Help Out, Stay Safe, Stay Equipped
Now, MotionEye is one of these projects that a lot of people hold dear, but that doesn’t get enough developer attention at the moment, since the main developer has stepped down two years ago. Due to the value it provides, the community remains lively and helpful, but the codebase could use some people willing to delve into it. The code is pretty maintainable, but there’s a myriad of TODOs to take care of – just a few that I’ve noticed are working through the kinks of the Python 3 port, integrating new Raspberry Pi firmware into the builds, reworking the Buildroot integration, fixing Google Drive integration, and going through all the small issues that have accumulated.
You might already have a usecase in mind, but don’t forget to check your local laws! You might not be allowed to run a camera willy-nilly, or with certain things in its field of view.
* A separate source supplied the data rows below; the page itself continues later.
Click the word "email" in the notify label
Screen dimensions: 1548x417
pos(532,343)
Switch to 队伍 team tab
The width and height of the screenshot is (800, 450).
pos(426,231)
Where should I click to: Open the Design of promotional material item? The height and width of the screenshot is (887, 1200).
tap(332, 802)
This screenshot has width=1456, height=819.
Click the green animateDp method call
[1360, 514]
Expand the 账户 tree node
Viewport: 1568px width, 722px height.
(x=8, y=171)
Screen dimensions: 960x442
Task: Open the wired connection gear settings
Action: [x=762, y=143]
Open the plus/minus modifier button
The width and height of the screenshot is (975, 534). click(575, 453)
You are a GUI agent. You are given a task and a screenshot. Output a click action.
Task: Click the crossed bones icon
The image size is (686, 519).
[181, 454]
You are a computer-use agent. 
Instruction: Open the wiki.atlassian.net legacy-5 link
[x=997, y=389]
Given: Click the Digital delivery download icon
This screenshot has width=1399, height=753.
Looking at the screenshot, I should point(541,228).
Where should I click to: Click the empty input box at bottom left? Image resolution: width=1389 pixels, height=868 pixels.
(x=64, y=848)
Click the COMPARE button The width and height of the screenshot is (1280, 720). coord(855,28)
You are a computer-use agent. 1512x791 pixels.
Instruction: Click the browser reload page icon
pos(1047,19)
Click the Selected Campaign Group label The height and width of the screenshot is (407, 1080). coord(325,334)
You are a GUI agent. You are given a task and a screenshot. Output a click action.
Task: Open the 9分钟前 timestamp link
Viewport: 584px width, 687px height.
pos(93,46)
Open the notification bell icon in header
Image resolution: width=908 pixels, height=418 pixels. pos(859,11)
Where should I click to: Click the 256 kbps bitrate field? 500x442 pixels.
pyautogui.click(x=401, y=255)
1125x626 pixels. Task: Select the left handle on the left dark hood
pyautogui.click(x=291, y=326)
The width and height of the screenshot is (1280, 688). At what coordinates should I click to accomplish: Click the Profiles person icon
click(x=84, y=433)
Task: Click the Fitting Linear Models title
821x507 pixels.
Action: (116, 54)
However, a sticker with “video recording is being performed” might be enough for where you are. One could also argue that, if the camera is on your property, it has a right to be there and perform all the features that a camera does. On the other hand, it wouldn’t be wrong for a guest to be intimidated by a camera in your living room – as such, adjust accordingly.
You likely have a spare Raspberry Pi Camera or two, and now you know what you can do with one. Who knows what you could build – after all, we’ve even seen MotionEye-powered Halloween decorations! Next time, I’d like to tell you more about securing your Linux-powered camera network, specifically, using point-to-point Wireguard tunnels on your LAN – making sure that even WiFi-connected cameras of yours can’t be snooped on.